(Stored data)
**********
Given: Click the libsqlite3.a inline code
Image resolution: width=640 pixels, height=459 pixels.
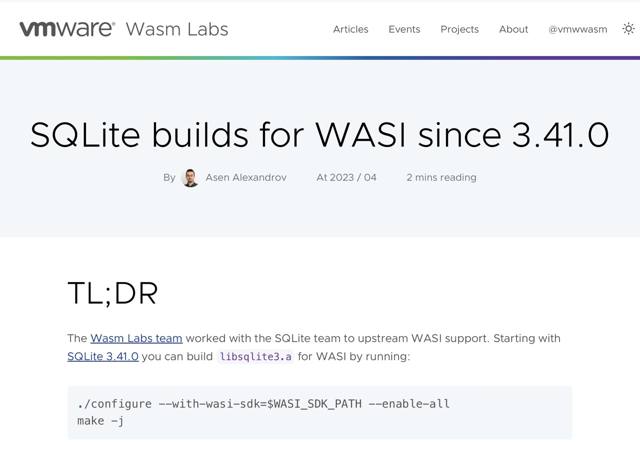Looking at the screenshot, I should [256, 357].
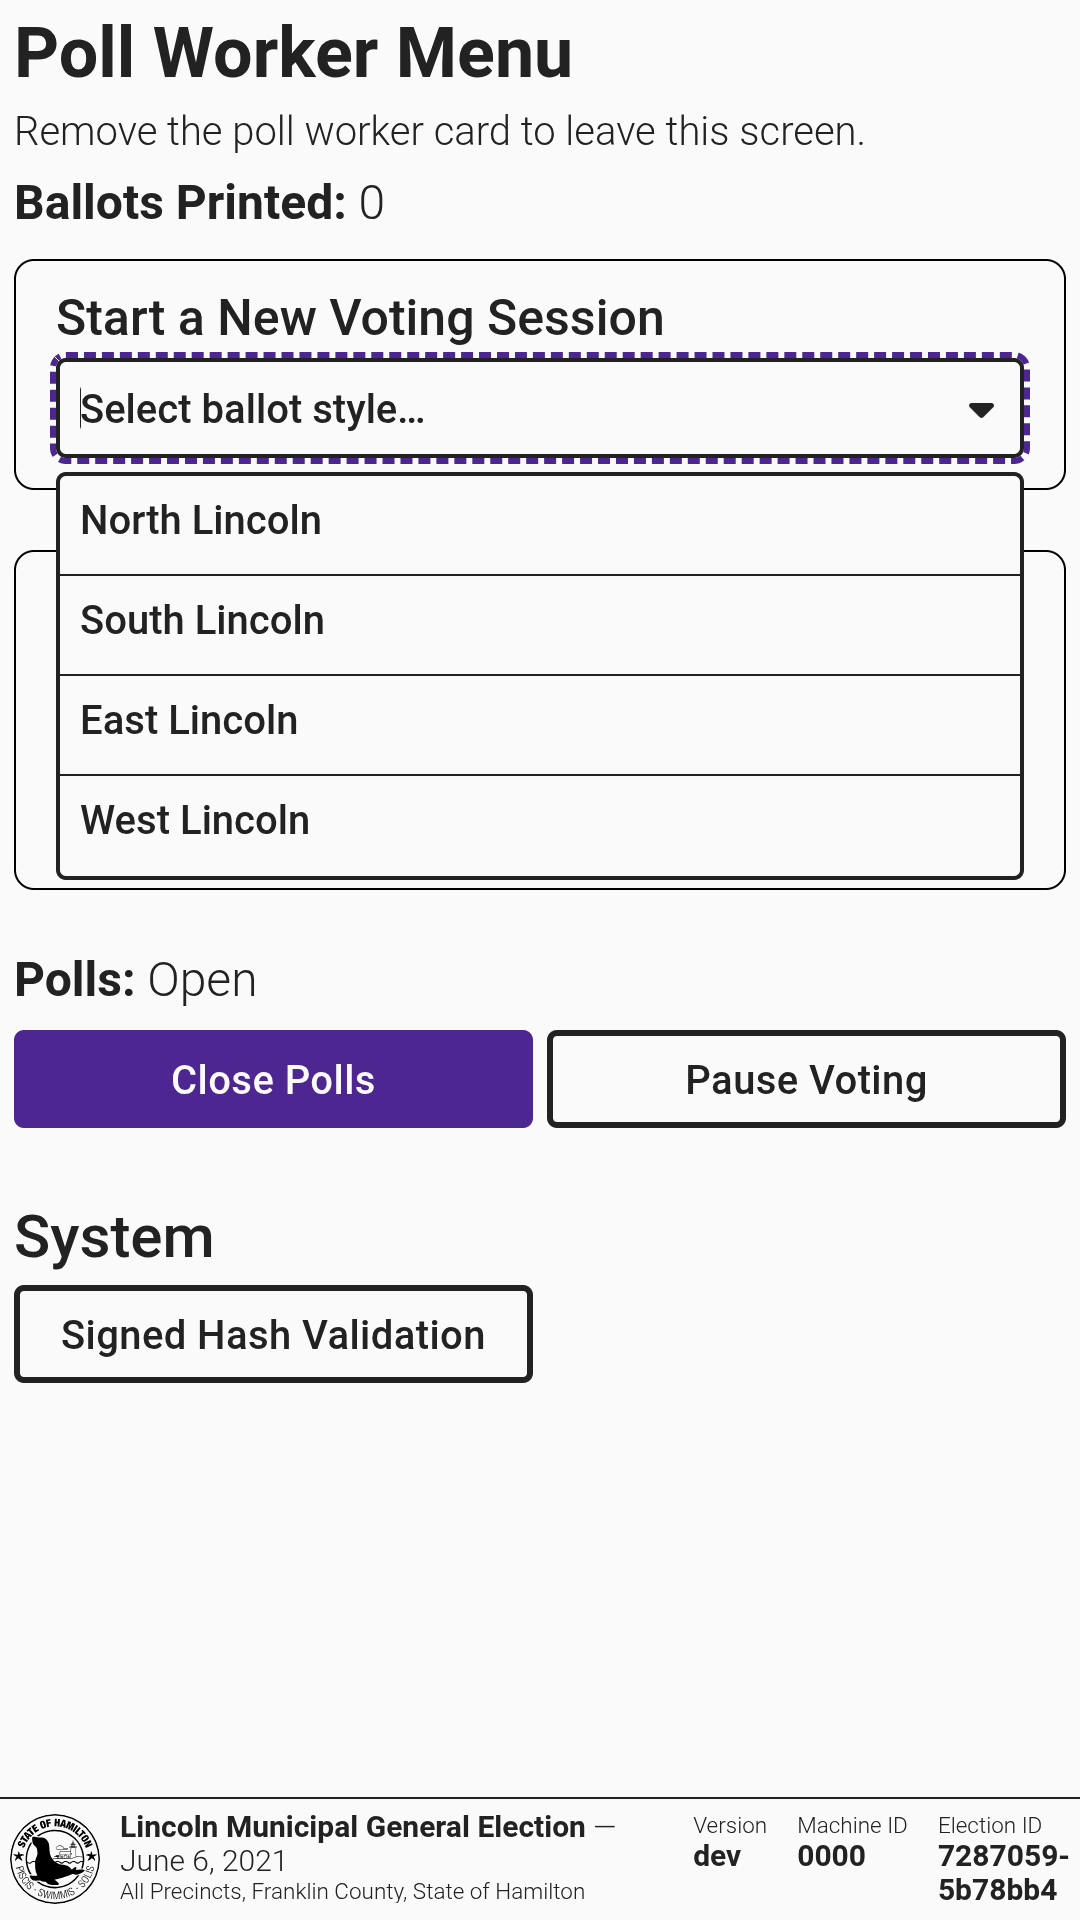
Task: Click the June 6, 2021 election date
Action: tap(203, 1861)
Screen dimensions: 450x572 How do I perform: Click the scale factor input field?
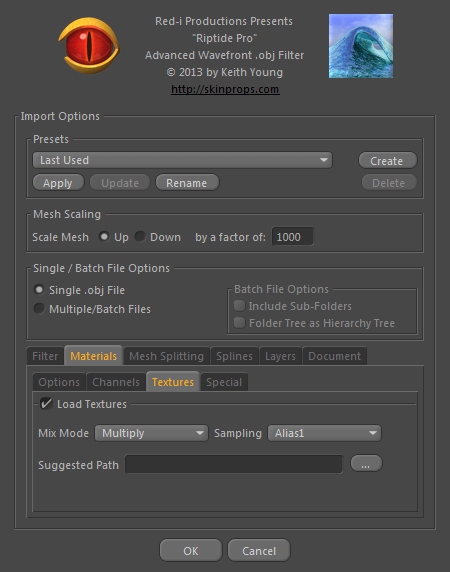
**********
*Exercise directions*
Each entry needs to be retyped exactly; the pictures stay out.

*Output of the task*
Given: Click the libsqlite3.a inline code
Image resolution: width=640 pixels, height=459 pixels.
Looking at the screenshot, I should [256, 357].
Task: Click the June 6, 2021 election date
Action: tap(203, 1861)
Screen dimensions: 450x572 How do I perform: Click the scale factor input field?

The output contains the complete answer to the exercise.